Content starts

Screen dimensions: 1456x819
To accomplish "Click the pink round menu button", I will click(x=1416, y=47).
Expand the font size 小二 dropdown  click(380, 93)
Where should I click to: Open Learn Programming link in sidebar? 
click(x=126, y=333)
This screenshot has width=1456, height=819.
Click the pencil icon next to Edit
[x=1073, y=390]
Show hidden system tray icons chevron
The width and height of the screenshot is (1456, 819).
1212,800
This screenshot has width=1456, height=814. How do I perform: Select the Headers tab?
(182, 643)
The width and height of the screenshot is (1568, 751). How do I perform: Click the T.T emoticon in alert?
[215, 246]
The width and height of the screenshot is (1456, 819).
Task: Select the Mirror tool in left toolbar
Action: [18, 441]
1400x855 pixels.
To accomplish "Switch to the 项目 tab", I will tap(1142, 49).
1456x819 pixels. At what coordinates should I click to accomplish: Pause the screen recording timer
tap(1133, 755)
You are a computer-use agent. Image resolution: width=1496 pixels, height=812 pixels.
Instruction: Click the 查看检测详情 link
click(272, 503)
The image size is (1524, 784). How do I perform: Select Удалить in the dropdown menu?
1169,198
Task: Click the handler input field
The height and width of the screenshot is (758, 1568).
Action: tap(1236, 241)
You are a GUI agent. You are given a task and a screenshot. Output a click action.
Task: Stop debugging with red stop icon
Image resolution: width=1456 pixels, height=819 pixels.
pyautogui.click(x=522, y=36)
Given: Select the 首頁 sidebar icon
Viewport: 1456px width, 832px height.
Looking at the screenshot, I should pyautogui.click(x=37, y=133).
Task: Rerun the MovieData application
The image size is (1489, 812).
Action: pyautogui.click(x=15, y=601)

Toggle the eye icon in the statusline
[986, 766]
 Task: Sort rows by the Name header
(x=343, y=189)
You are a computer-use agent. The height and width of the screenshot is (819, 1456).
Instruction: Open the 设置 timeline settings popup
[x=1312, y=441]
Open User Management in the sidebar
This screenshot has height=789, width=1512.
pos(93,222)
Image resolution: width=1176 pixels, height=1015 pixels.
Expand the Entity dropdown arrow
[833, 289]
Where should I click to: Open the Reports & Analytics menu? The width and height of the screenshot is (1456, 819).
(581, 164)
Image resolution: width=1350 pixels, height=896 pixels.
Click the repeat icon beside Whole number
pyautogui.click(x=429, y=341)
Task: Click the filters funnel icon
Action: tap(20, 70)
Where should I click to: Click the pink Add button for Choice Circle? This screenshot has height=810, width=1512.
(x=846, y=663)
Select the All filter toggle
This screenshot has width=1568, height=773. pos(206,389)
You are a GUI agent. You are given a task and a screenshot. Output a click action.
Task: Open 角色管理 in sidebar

Content ends

To do: Word for word, please return the lines from the one containing "You are a computer-use agent. The" through the end of the listing, both ends included, and nothing else.

Exercise result:
You are a computer-use agent. The height and width of the screenshot is (819, 1456).
Instruction: Open the 设置 timeline settings popup
[x=1312, y=441]
Open User Management in the sidebar
This screenshot has height=789, width=1512.
pos(93,222)
Image resolution: width=1176 pixels, height=1015 pixels.
Expand the Entity dropdown arrow
[833, 289]
Where should I click to: Open the Reports & Analytics menu? The width and height of the screenshot is (1456, 819).
(581, 164)
Image resolution: width=1350 pixels, height=896 pixels.
Click the repeat icon beside Whole number
pyautogui.click(x=429, y=341)
Task: Click the filters funnel icon
Action: tap(20, 70)
Where should I click to: Click the pink Add button for Choice Circle? This screenshot has height=810, width=1512.
(x=846, y=663)
Select the All filter toggle
This screenshot has width=1568, height=773. pos(206,389)
You are a GUI agent. You are given a task and a screenshot. Output a click action.
Task: Open 角色管理 in sidebar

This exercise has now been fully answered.